Si elle ne publie que deux romans entre 1997 et 2017, sa voix retentit néanmoins durant cette période, et sa rage aussi, en atteste son recueil publié en 2019 Mon cœur séditieux : Essais (traduit chez Gallimard en 2020), dans lequel sont compilées des années de révolte. Sa lutte s’exprime à travers ses prises de position, qui traduisent une volonté de restituer des paroles différentes de celles de la majorité dominante. Mais l’engagement de l’autrice a débuté bien avant son succès littéraire : en 1994, elle s’indigne sur son blog vis-à-vis du film de Shekhar Kapur, La Reine des Bandits, qui retrace la vie, et notamment le viol, de la cheffe de gang Phoolan Devi sous un angle misérabiliste et fétichiste. En 1998, scandalisée par les essais nucléaires de l’État indien en plein désert du Rajasthan, elle publie un essai, The End of Imagination (inédit en France), dans lequel elle lie la menace constante de la bombe à une mise sous contrainte de l’imaginaire. L’autrice n’hésite pas non plus à enquêter sur le terrain : en 2011, elle écrit Walking with the Comrades, après avoir accompagné des guérilléros naxalites pendant plusieurs mois dans le but de comprendre leurs revendications pour plus de justice et de paix. Sans être toujours d’accord avec leurs pratiques, elle dénonce dans son reportage la manière dont les populations autochtones sont évincées (parfois massacrées) de leurs territoires, et comment le gouvernement gagne du terrain.

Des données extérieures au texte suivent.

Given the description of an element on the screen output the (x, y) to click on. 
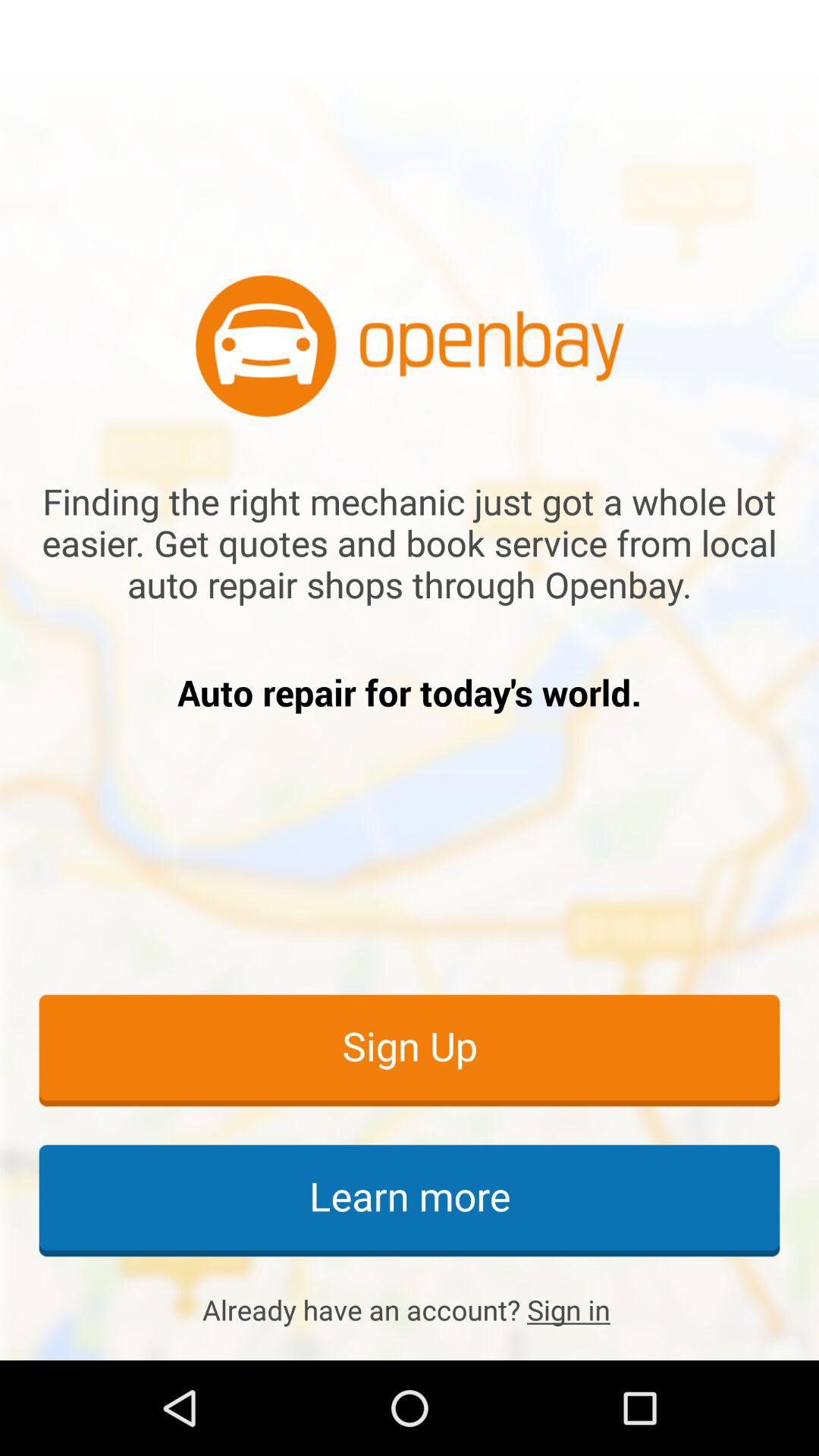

À travers ses écrits, Arundhati Roy analyse ainsi de nombreuses thématiques, toutes brûlantes : les rapports que l’Inde entretient avec son passé de colonie britannique, les conséquences des guerres en Afghanistan et en Irak, mais aussi la question des minorités sociales, politiques et religieuses (notamment le massacre de centaines de musulman-e-s dans la province du Gujarat en 2002), l’idéologie trompeuse du progrès économique qui ne profite qu’aux classes supérieures, la politique des castes, le nationalisme hindou… Bien entendu, ses prises de position ne font pas l’unanimité. En 2002, la cour suprême la condamne symboliquement à un jour de prison et à une amende de 2 000 roupies (35 euros environ) pour avoir dénoncé l’autorisation de construction d’un barrage sur le fleuve Narmada. De même, son reportage sur les guérilléros naxalites lui vaut une plainte du ministère de l’Intérieur et de la police de l’État du Chhattisgarh : elle est ainsi accusée de soutenir des terroristes, car c’est ainsi que les naxalistes sont considéré-e-s.

Il y a dans l’engagement d’Arundhati Roy une force profonde, issue de son indignation face à la situation sociale et politique de son pays. En 2018, elle déclarait à l’AFP :

Comment pouvez-vous accepter qu’on mutile des centaines de gens au Cachemire ? Comment pouvez-vous accepter une société qui, depuis des milliers d’années, a décidé qu’une partie de sa population pouvait être appelée “intouchable” ? Comment pouvez-vous accepter une société qui brûle les maisons des populations tribales et les expulse de leurs foyers au nom du progrès ? […] Quelque chose naîtra, soit de la destruction totale soit d’une sorte de révolution, mais ça ne peut juste pas continuer comme ça.

En avril 2020, en pleine crise sanitaire du Covid-19, elle publie une tribune dans laquelle elle déclare que le confinement en Inde est « le plus gigantesque et le plus punitif de la planète », et qu’il participe à l’exploitation des travailleurs-ses du pays et menace la population de famine.

Face aux injustices et aux dérives du capitalisme, la voix de cette écrivaine s’élève et ne cesse de revendiquer une société nouvelle, plus juste, dans laquelle les invidu-e-s seront maître-sse-s de leur destin. L’on ne change peut-être pas le monde avec des mots, mais il ne fait aucun doute qu’il nous faut des mots pour exprimer nos révoltes ainsi que des auteurs-rices engagé-e-s pour raconter nos histoires hors de la pensée dominante. Et Arundhati Roy en fait partie.

 


*Le Dieu des Petits Riens, Gallimard, 1998, p. 412.